> **Required action**: All that is needed is every record, duplicated exactly.

******************************

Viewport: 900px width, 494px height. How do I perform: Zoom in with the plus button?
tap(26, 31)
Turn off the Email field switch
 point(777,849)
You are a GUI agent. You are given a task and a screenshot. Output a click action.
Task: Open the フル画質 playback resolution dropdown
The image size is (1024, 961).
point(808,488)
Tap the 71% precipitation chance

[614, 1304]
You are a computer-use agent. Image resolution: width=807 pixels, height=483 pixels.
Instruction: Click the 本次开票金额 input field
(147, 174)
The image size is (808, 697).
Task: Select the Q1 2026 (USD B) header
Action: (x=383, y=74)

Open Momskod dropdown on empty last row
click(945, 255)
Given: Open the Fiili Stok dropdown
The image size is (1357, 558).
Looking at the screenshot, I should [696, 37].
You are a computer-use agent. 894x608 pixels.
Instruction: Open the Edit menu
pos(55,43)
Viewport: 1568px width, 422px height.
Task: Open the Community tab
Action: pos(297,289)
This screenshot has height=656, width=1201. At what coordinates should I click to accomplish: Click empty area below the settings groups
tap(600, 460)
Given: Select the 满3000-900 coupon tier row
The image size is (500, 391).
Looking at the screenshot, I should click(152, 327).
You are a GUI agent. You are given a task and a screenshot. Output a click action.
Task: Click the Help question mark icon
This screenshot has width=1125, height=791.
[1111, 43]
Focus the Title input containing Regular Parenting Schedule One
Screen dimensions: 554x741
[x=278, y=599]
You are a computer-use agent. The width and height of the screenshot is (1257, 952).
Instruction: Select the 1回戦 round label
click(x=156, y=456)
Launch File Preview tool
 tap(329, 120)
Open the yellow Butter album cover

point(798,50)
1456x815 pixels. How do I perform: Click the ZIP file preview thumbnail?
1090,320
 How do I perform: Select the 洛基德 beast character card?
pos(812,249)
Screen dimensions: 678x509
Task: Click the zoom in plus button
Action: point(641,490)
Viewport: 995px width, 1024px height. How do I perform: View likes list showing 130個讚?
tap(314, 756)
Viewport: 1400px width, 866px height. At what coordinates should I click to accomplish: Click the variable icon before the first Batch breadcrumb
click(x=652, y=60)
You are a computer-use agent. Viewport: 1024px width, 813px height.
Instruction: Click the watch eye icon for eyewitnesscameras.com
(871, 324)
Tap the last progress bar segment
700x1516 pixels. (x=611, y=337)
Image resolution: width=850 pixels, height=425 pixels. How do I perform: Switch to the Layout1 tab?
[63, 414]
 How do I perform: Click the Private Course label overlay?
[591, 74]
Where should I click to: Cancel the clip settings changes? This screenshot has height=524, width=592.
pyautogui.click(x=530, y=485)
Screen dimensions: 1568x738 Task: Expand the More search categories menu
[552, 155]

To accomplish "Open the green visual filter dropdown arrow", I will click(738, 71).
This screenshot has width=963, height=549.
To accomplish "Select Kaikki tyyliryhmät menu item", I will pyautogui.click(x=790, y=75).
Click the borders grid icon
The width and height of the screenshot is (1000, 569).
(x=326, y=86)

******************************

> **Exercise response**:
Viewport: 900px width, 494px height. How do I perform: Zoom in with the plus button?
tap(26, 31)
Turn off the Email field switch
 point(777,849)
You are a GUI agent. You are given a task and a screenshot. Output a click action.
Task: Open the フル画質 playback resolution dropdown
The image size is (1024, 961).
point(808,488)
Tap the 71% precipitation chance

[614, 1304]
You are a computer-use agent. Image resolution: width=807 pixels, height=483 pixels.
Instruction: Click the 本次开票金额 input field
(147, 174)
The image size is (808, 697).
Task: Select the Q1 2026 (USD B) header
Action: (x=383, y=74)

Open Momskod dropdown on empty last row
click(945, 255)
Given: Open the Fiili Stok dropdown
The image size is (1357, 558).
Looking at the screenshot, I should [696, 37].
You are a computer-use agent. 894x608 pixels.
Instruction: Open the Edit menu
pos(55,43)
Viewport: 1568px width, 422px height.
Task: Open the Community tab
Action: pos(297,289)
This screenshot has height=656, width=1201. At what coordinates should I click to accomplish: Click empty area below the settings groups
tap(600, 460)
Given: Select the 满3000-900 coupon tier row
The image size is (500, 391).
Looking at the screenshot, I should click(152, 327).
You are a GUI agent. You are given a task and a screenshot. Output a click action.
Task: Click the Help question mark icon
This screenshot has width=1125, height=791.
[1111, 43]
Focus the Title input containing Regular Parenting Schedule One
Screen dimensions: 554x741
[x=278, y=599]
You are a computer-use agent. The width and height of the screenshot is (1257, 952).
Instruction: Select the 1回戦 round label
click(x=156, y=456)
Launch File Preview tool
 tap(329, 120)
Open the yellow Butter album cover

point(798,50)
1456x815 pixels. How do I perform: Click the ZIP file preview thumbnail?
1090,320
 How do I perform: Select the 洛基德 beast character card?
pos(812,249)
Screen dimensions: 678x509
Task: Click the zoom in plus button
Action: point(641,490)
Viewport: 995px width, 1024px height. How do I perform: View likes list showing 130個讚?
tap(314, 756)
Viewport: 1400px width, 866px height. At what coordinates should I click to accomplish: Click the variable icon before the first Batch breadcrumb
click(x=652, y=60)
You are a computer-use agent. Viewport: 1024px width, 813px height.
Instruction: Click the watch eye icon for eyewitnesscameras.com
(871, 324)
Tap the last progress bar segment
700x1516 pixels. (x=611, y=337)
Image resolution: width=850 pixels, height=425 pixels. How do I perform: Switch to the Layout1 tab?
[63, 414]
 How do I perform: Click the Private Course label overlay?
[591, 74]
Where should I click to: Cancel the clip settings changes? This screenshot has height=524, width=592.
pyautogui.click(x=530, y=485)
Screen dimensions: 1568x738 Task: Expand the More search categories menu
[552, 155]

To accomplish "Open the green visual filter dropdown arrow", I will click(738, 71).
This screenshot has width=963, height=549.
To accomplish "Select Kaikki tyyliryhmät menu item", I will pyautogui.click(x=790, y=75).
Click the borders grid icon
The width and height of the screenshot is (1000, 569).
(x=326, y=86)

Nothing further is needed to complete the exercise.